### Examples in python ---> Node2Vec 

Use node2vec algorithm to generate low dimensional representation of users to discover interesting user groups / clusters (e.g. popular professionals, satisfied students etc.) using only the available network structure.

In [1]:
import os
import numpy as np
import pandas as pd
import networkx as nx
from collections import Counter

In [2]:
files = os.listdir("../social")
files

['groups.csv',
 'professionals.csv',
 'tag_questions.csv',
 'emails.csv',
 '.DS_Store',
 'answers.csv',
 'group_memberships.csv',
 'tag_users.csv',
 'matches.csv',
 'answer_scores.csv',
 'tags.csv',
 'comments.csv',
 'questions.csv',
 'school_memberships.csv',
 'question_scores.csv',
 'students.csv']

In [7]:
data_parts = {}
for file_name in files:
    file_id = file_name.split(".")[0]
    data_parts[file_id] = pd.read_csv("data/social/" + file_name)
    print(file_id)
    print(data_parts[file_id].shape)

groups
(49, 2)
professionals
(28152, 5)
tag_questions
(76553, 2)
emails
(1850101, 4)

(0, 1)
answers
(51123, 5)
group_memberships
(1038, 2)
tag_users
(136663, 2)
matches
(4316275, 2)
answer_scores
(51138, 2)
tags
(16269, 2)
comments
(14966, 5)
questions
(23931, 5)
school_memberships
(5638, 2)
question_scores
(23928, 2)
students
(30971, 3)


#### Build knowledge graph

In [8]:
def add_nodes(G, df, col, type_name):
    """Add entities to G from the 'col' column of the 'df' DataFrame. The new nodes are annotated with 'type_name' label."""
    nodes = list(df[~df[col].isnull()][col].unique())
    G.add_nodes_from([(n,dict(type=type_name)) for n in nodes])
    print("Nodes (%s,%s) were added" % (col, type_name))
    
def add_links(G, df, col1, col2, type_name):
    """Add links to G from the 'df' DataFrame. The new edges are annotated with 'type_name' label."""
    df_tmp = df[(~df[col1].isnull()) & (~df[col2].isnull())]
    links = list(zip(df_tmp[col1],df_tmp[col2]))
    G.add_edges_from([(src, trg, dict(type=type_name)) for src, trg in links])
    print("Edges (%s->%s,%s) were added" % (col1, col2, type_name))

In [9]:
G = nx.DiGraph()

#### Nodes
The vertices of the knowledge graph consists of the following entities:

* answers
* questions
* comments
* students
* professionals
* industries
* schools
* tags
* user groups
* group types

In [11]:
add_nodes(G, data_parts["answers"], "answers_id", "answer")
add_nodes(G, data_parts["comments"], "comments_id", "comment")
add_nodes(G, data_parts["groups"], "groups_id", "group")
add_nodes(G, data_parts["groups"], "groups_group_type", "group_type")
add_nodes(G, data_parts["professionals"], "professionals_id", "professional")
add_nodes(G, data_parts["professionals"], "professionals_industry", "industry")
add_nodes(G, data_parts["questions"], "questions_id", "question")
add_nodes(G, data_parts["school_memberships"], "school_memberships_school_id", "school")
add_nodes(G, data_parts["students"], "students_id", "student")
add_nodes(G, data_parts["tags"], "tags_tag_id", "tag")

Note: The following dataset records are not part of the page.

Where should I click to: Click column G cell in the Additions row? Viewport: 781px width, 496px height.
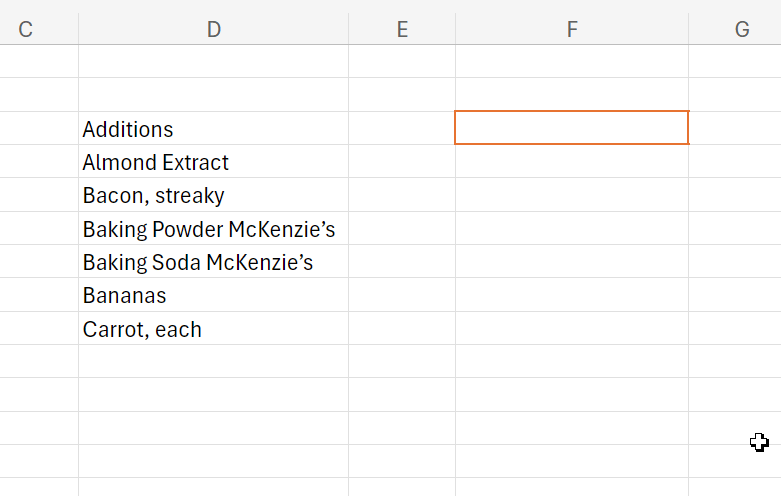coord(735,129)
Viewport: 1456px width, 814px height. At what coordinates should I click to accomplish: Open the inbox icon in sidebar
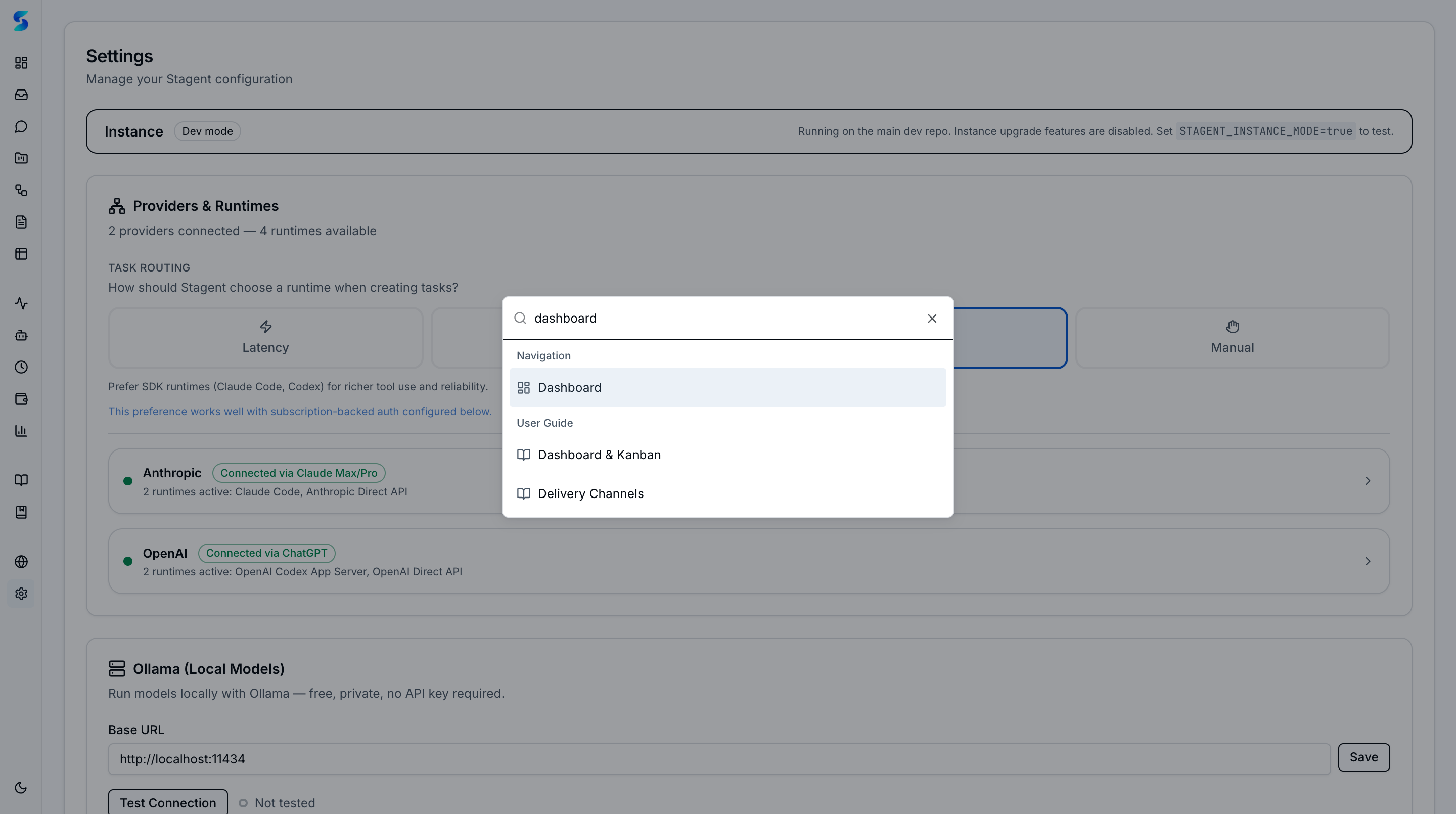pos(21,95)
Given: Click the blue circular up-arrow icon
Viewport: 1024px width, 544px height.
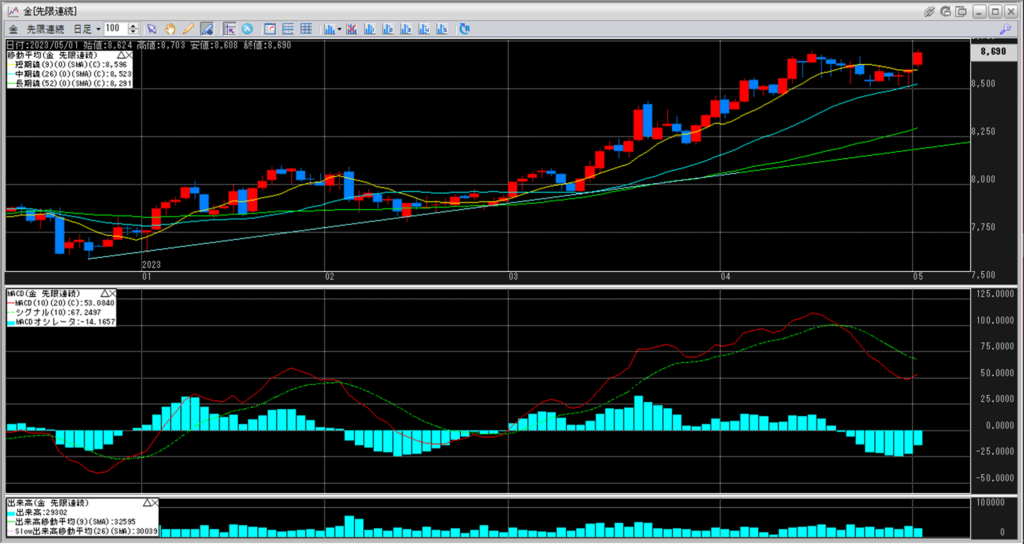Looking at the screenshot, I should tap(249, 28).
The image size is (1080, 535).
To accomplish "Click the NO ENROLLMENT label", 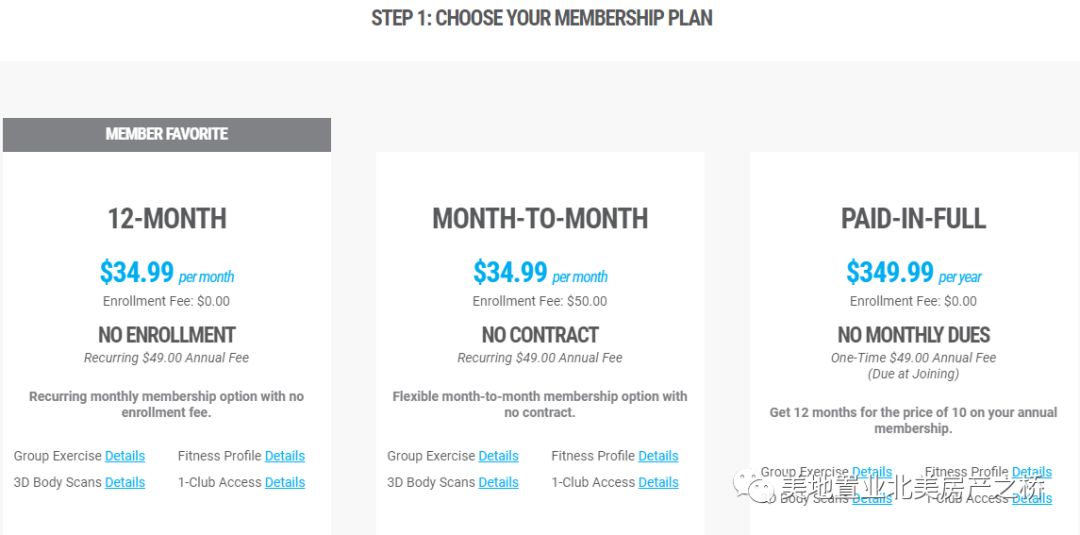I will click(x=167, y=335).
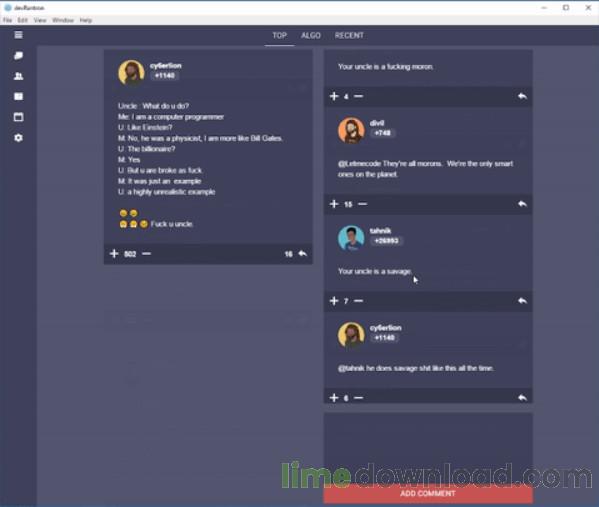Click reply arrow under tahnik's comment
Image resolution: width=599 pixels, height=507 pixels.
click(x=522, y=301)
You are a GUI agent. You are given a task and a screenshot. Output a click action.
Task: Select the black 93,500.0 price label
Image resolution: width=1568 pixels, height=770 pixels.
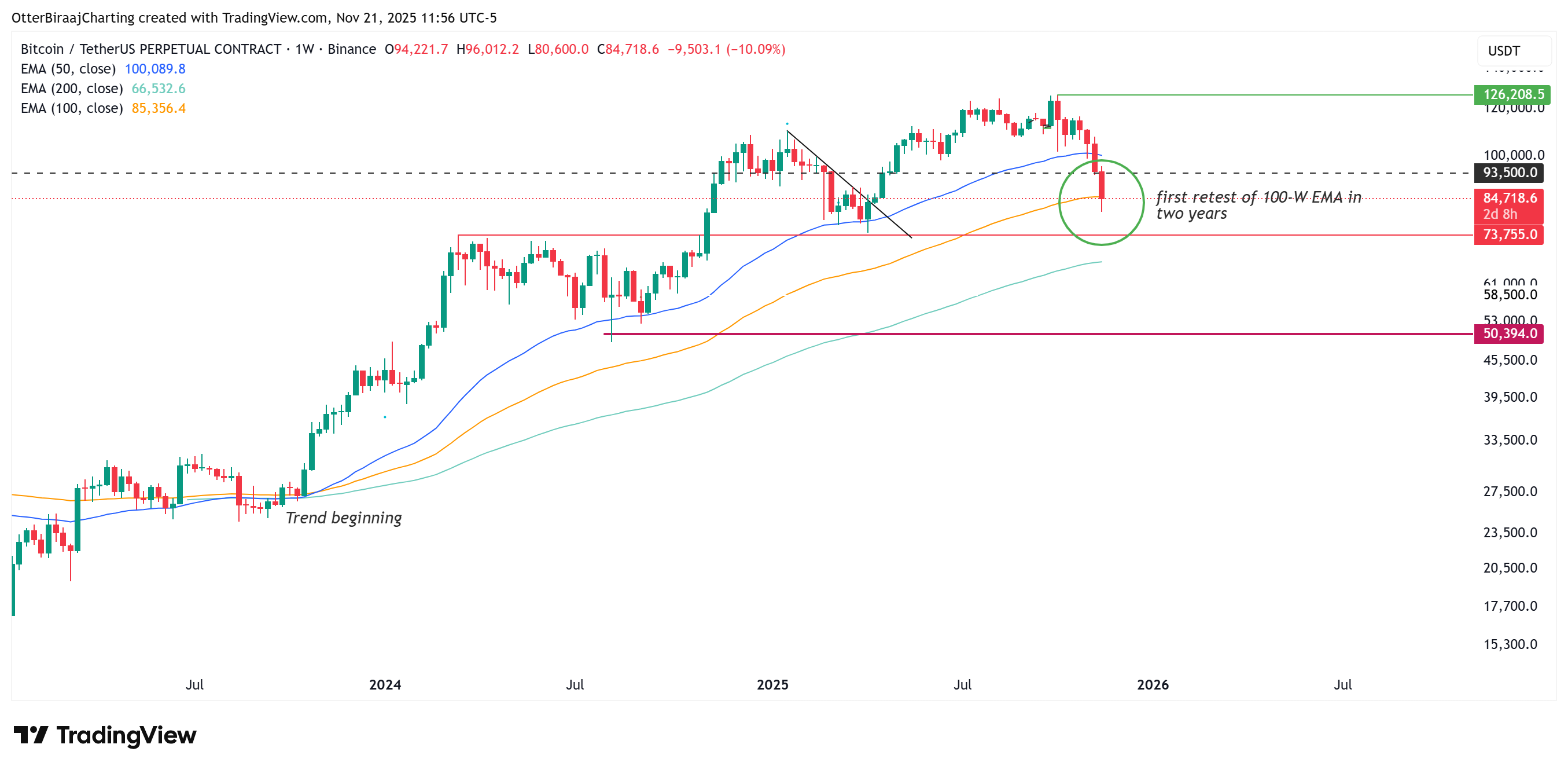[1508, 173]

Nodes (answers_id,answer) were added
Nodes (comments_id,comment) were added
Nodes (groups_id,group) were added
Nodes (groups_group_type,group_type) were added
Nodes (professionals_id,professional) were added
Nodes (professionals_industry,industry) were added
Nodes (questions_id,question) were added
Nodes (school_memberships_school_id,school) were added
Nodes (students_id,student) were added
Nodes (tags_tag_id,tag) were added


In [13]:
add_links(G, data_parts["answers"], "answers_id", "answers_question_id", "question")
add_links(G, data_parts["answers"], "answers_id", "answers_author_id", "author")
add_links(G, data_parts["comments"], "comments_id", "comments_parent_content_id", "parent_content")
add_links(G, data_parts["comments"], "comments_id", "comments_author_id", "author")
add_links(G, data_parts["group_memberships"], "group_memberships_user_id", "group_memberships_group_id", "member")
add_links(G, data_parts["groups"], "groups_id", "groups_group_type", "type")
add_links(G, data_parts["professionals"], "professionals_id", "professionals_industry", "type")
add_links(G, data_parts["questions"], "questions_id", "questions_author_id", "author")
add_links(G, data_parts["school_memberships"], "school_memberships_user_id", "school_memberships_school_id", "member")
add_links(G, data_parts["tag_questions"], "tag_questions_question_id", "tag_questions_tag_id", "tag")
add_links(G, data_parts["tag_users"], "tag_users_user_id", "tag_users_tag_id", "follow")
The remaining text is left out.